Even though we've had the sculpture in the gallery since 1978, I think most people didn't realize that he was actually built into a mountain — he was in a cave, holding up the mountain itself. This is a way that the iconography is built into the land,  which creates a sacred landscape and a place of pilgrimage for people. That's why he's that size and why he is polished — he would have gleamed in the dark cave, and when you are wearing a HoloLens you can actually experience what that would have been like. That's just miraculous — to experience a sliver of that firsthand, of the art in its location with the understanding about how it got there and why.

"The Story of the Cleveland Krishna"
Photo credit: Cleveland Museum of Art

What do you think makes a piece of art in a museum moving?

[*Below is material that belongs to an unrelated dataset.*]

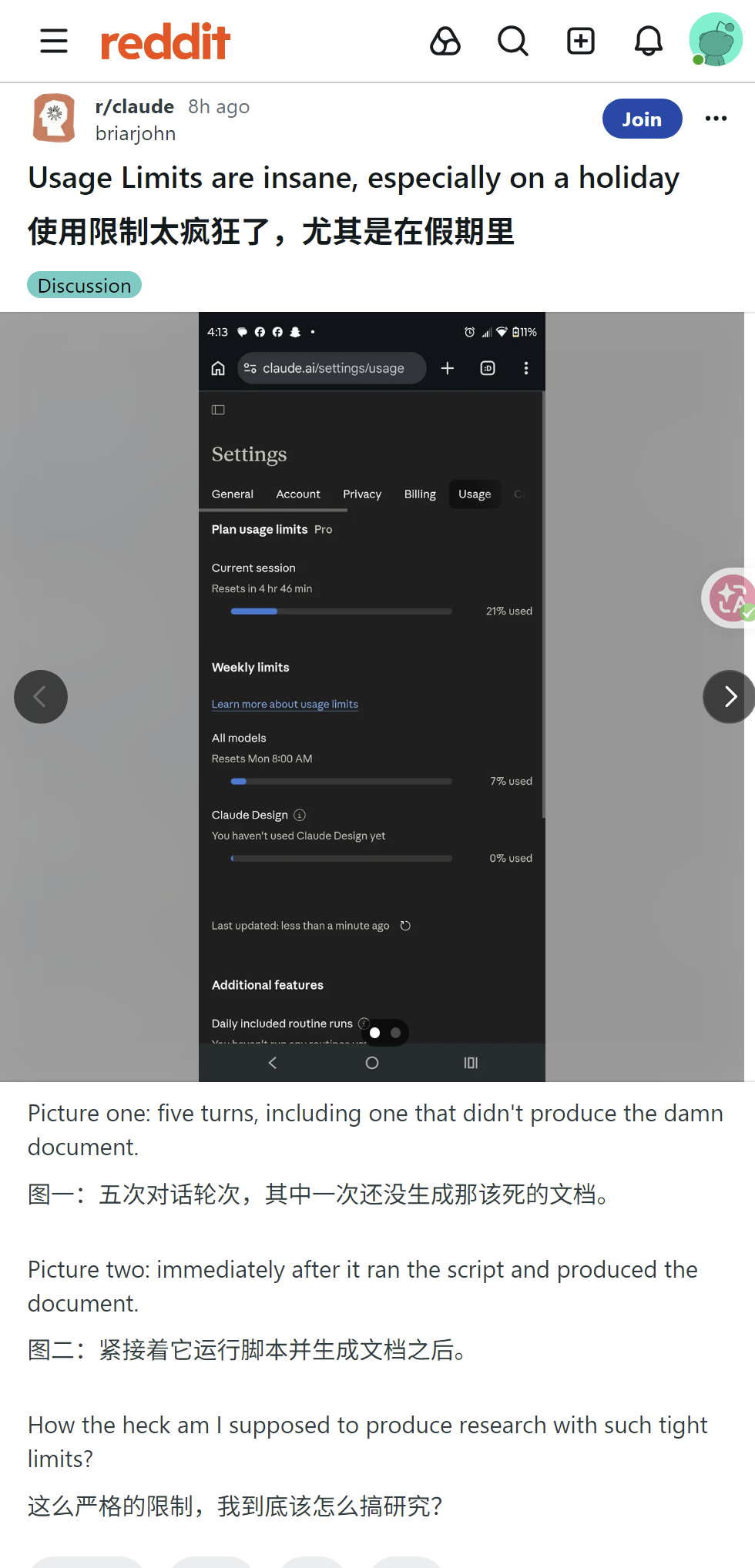Join the r/claude community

SONYA: I think aesthetic experience is one way — a visceral reaction to an extraordinary visual presentation — but I also think it’s the human connection. Empathy with the people who had such passion of faith, and such love for this divinity that they would be able to take their resources, use their talents, and pour them into this work. The Krishna is probably at least six tonnes or so for the block, and then to carve such an incredible figure out of that... and this is in the 6th century, when there were no machines! There's a complete sense of body mechanics and the dynamism that it would take to convey this image of a child, who is an all-powerful God, who can raise up a mountain — as the text says, “as though it were a mushroom cap,” — and hold it up for seven days.

These are two contradictory elements that the artist has brought together larger than life-size in this huge block of stone, and this was done without a stone sculptural tradition before this. You would think that something at the very beginning would be experimental or tentative, but in fact all eight sculptures from Phnom Da are monumental. There must have been an extraordinary well of inspiration to have brought this about. It's a manifestation of an emotional movement on the part of the makers. If we then consider ourselves — what do we have to do to create something so beautiful and so difficult to make, and what would make it worth it? It just gets to this power of human capacity, when something is really worth it.

IC + CMA Creative Team, November 2021

What do you see as another opportunity for MR in the museum?

SONYA: In my area of South Asian Art most works are taken out of context. There was a push among specialists of the mid-20th century to say they're not just ethnographic items, they are extraordinarily beautiful objects that belong in an art museum. But they've been so sanitized in a way that we've lost a lot of understanding about what makes them valuable, and that human experience that makes them particularly moving. The 21st century Art Museum is going to say, “but what were they for, and where did they come from?" Trying to reclaim that human element... and how can we do that while we're sitting here in Cleveland?

I think HoloLens would be brilliant for that, if we can scan some of these altar spaces or even a spectacular Indian Hindu temple that has the stone sculpture still installed in place, then we can holographically bring the context to an object in the gallery — to “put it back” in a virtual way. That is what the curator tries to do with a 100-word label, and it falls miserably short. My dream is to be able to let people, in an instant, get why this is a great work. That's why it's so exciting that we're embarking on these collaborations. The IC is a place where there are people who can make the dream visible.